* _About this task_
Only the lines from the one containing "Where should I" to the end of the records belong in the copy. Reproduce them word for word and drop the pictures.
Start of Block
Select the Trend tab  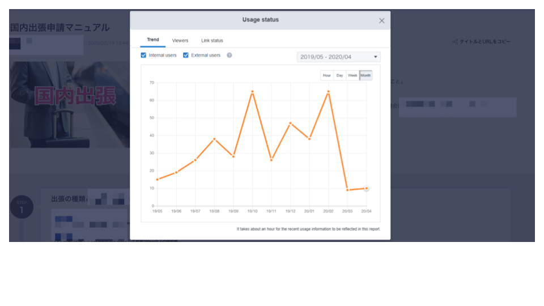pyautogui.click(x=153, y=40)
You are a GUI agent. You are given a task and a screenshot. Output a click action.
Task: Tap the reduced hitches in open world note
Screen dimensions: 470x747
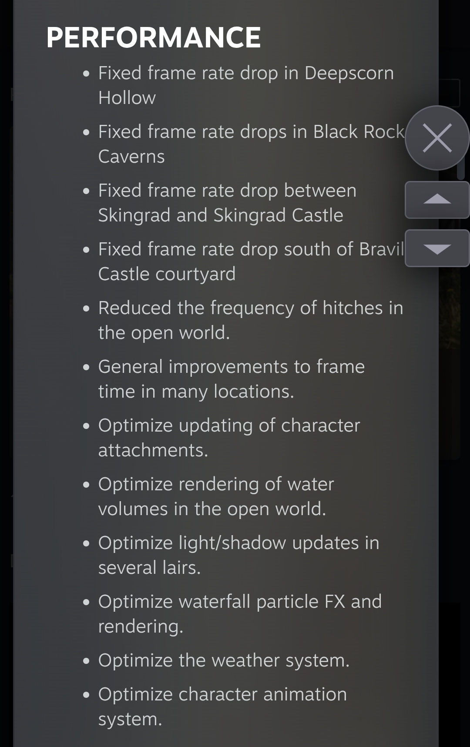pos(251,320)
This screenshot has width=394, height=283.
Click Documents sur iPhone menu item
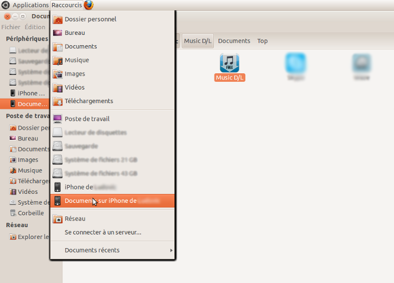pos(113,201)
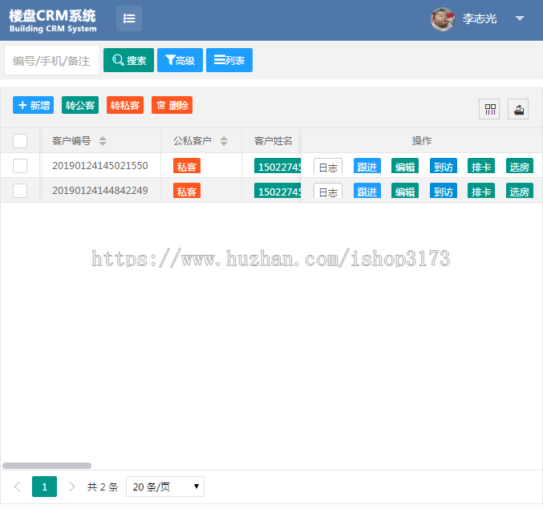
Task: Click the column filter grid icon
Action: (489, 109)
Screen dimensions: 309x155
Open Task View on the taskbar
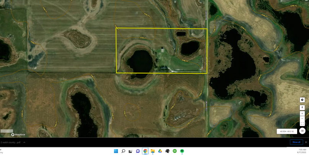(130, 151)
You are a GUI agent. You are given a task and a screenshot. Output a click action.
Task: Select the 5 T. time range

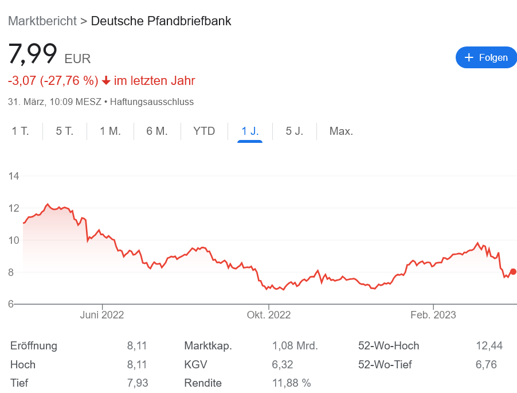64,131
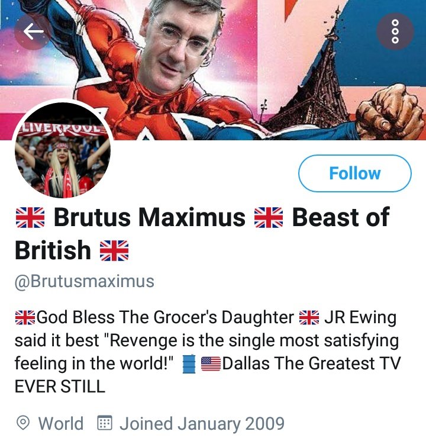
Task: Open the three-dot overflow menu
Action: tap(395, 31)
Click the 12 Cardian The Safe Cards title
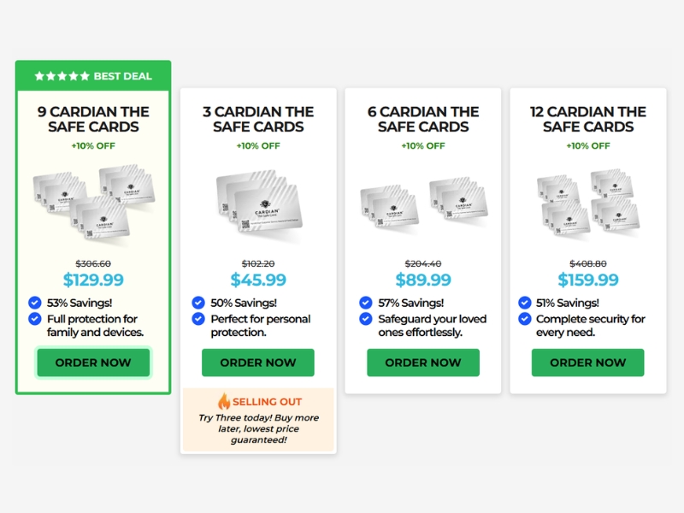Image resolution: width=684 pixels, height=513 pixels. click(x=587, y=119)
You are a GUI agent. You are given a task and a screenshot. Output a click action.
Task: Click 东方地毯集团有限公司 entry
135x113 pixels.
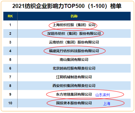coord(74,94)
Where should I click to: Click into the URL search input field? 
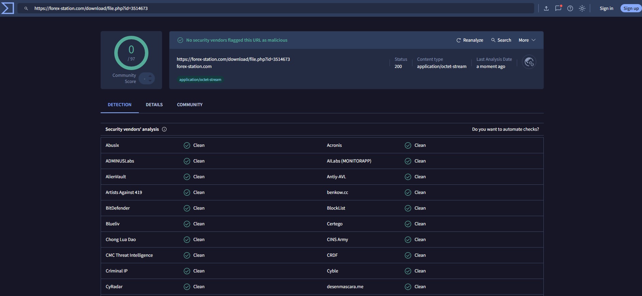pyautogui.click(x=273, y=9)
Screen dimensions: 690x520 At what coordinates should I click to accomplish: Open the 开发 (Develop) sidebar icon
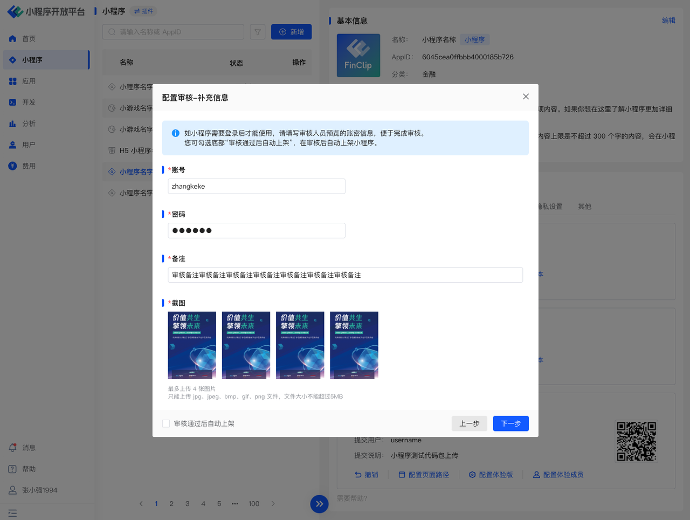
End of Block
* _Solved exercise_
Where should I click to: Click into the URL search input field? 
pyautogui.click(x=273, y=9)
Screen dimensions: 690x520 At what coordinates should I click to accomplish: Open the 开发 (Develop) sidebar icon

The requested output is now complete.